Serling was contractually obligated to provide 80% of the first season's scripts himself. But, as executive producer, it was up to him to see that the remaining 20% would also be of high quality. To that end (after a disastrous open-call for scripts that yielded nothing useful), he invited a number of professional writers to talk, read some of his scripts, and decide if they thought they had what it took to enter The Twilight Zone. Among those who attended were Charles Beaumont, Richard Matheson, and Ray Bradbury.

"With great misgivings," Beaumont later wrote, "and after a suitable period of grousing about outsiders and why didn't the networks buy our shows, we...agreed to discuss the possibility of joining the program. I don't know what we expected Serling to be like, but we were all surprised to find that he was a nice guy who happened to love good science fiction and fantasy and saw no reason that it shouldn't be brought to the screen." But Beaumont still had his doubts: "Nothing galls a science fiction pro more than to see an 'outsider' bumble into the field, rework a whiskered theme which, in his naiveté, he takes to be supremely original, and make either, or both, a fortune and a critical splash." With these "poisonous thoughts" in his mind, Beaumont took Serling's first nine

The Twilight Zone scripts home with him to read, "determined to hate them." But the quality of Serling's writing won him over. "At midnight," he wrote, "when I'd finished reading the material, I knew that Serling was an 'outsider' only in terms of experience; in terms of instinct, he was a veteran. Bradbury and Matheson read the scripts also, and in very little time we all decided to join The Twilight Zone team."

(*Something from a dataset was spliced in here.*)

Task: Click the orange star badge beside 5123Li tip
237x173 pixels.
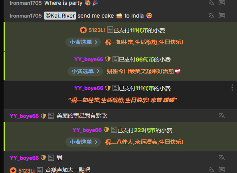Action: coord(83,30)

More than any other single program, film, or book of the time, The Twilight Zone expresses the heart and soul of the Southern California Group. Beaumont and Matheson became major contributors, penning such classic episodes as "The Howling Man" and "Nightmare at 20,000 Feet." George Clayton Johnson broke through into professional writing on the show, first by providing story ideas to Serling (including "Execution" and "The Four of Us Are Dying"); then, in large part because of Beaumont's encouragement, bulling his way into being allowed to write the teleplay for his story "A Penny for Your Thoughts" himself. He went on to several other scripts for the show, including the now-classic "Kick the Can" and "Nothing in the Dark" (the latter starring Robert Redford).

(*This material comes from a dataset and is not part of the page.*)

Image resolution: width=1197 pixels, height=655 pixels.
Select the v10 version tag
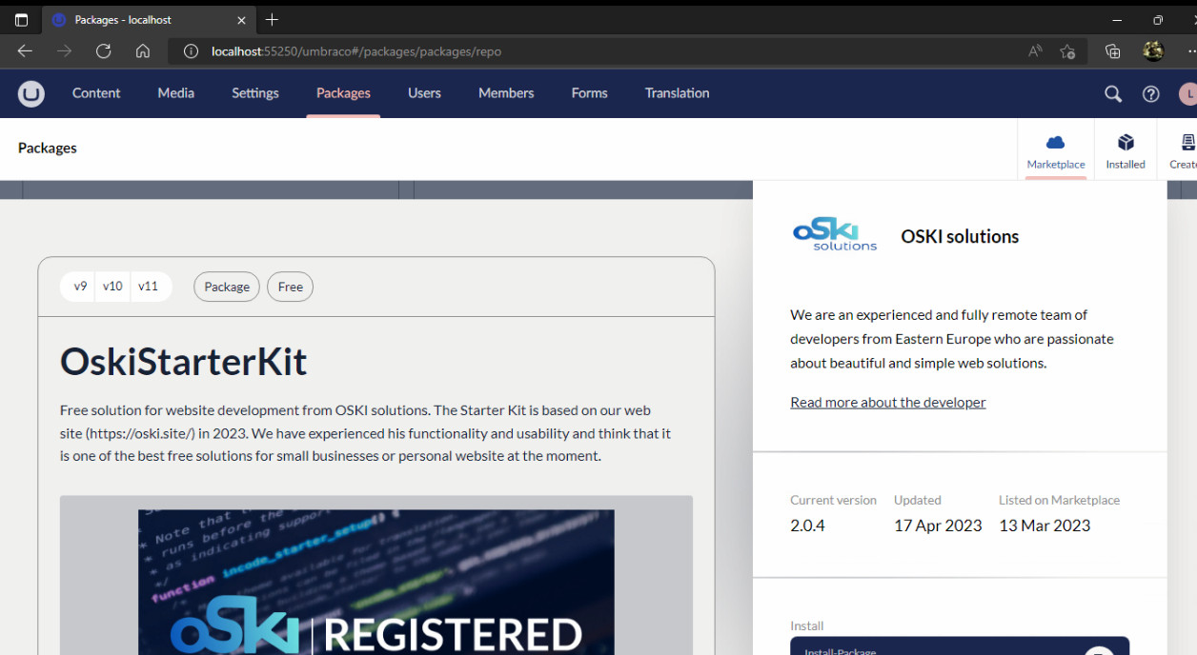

During this period many writers began to float into the Group orbit. They would not belong to the inner core—those most closely tied to Beaumont—but would nevertheless be greeted warmly when they appeared and might participate in the often vigorous debates about stories (sometimes their own). The casual, amorphous nature of the Group allowed in such disparate figures as Frank M. Robinson (editor of Rogue, a men's magazine and important market for the Group) and OCee Ritch (best-known as an automotive writer), as well as Bill Idelson, Charles E. Fritch, and Jerry Sohl—all budding free-lance authors trying, like the others, to break into the TV, movies, and fiction worlds of the time. Several would ultimately work on The Twilight Zone.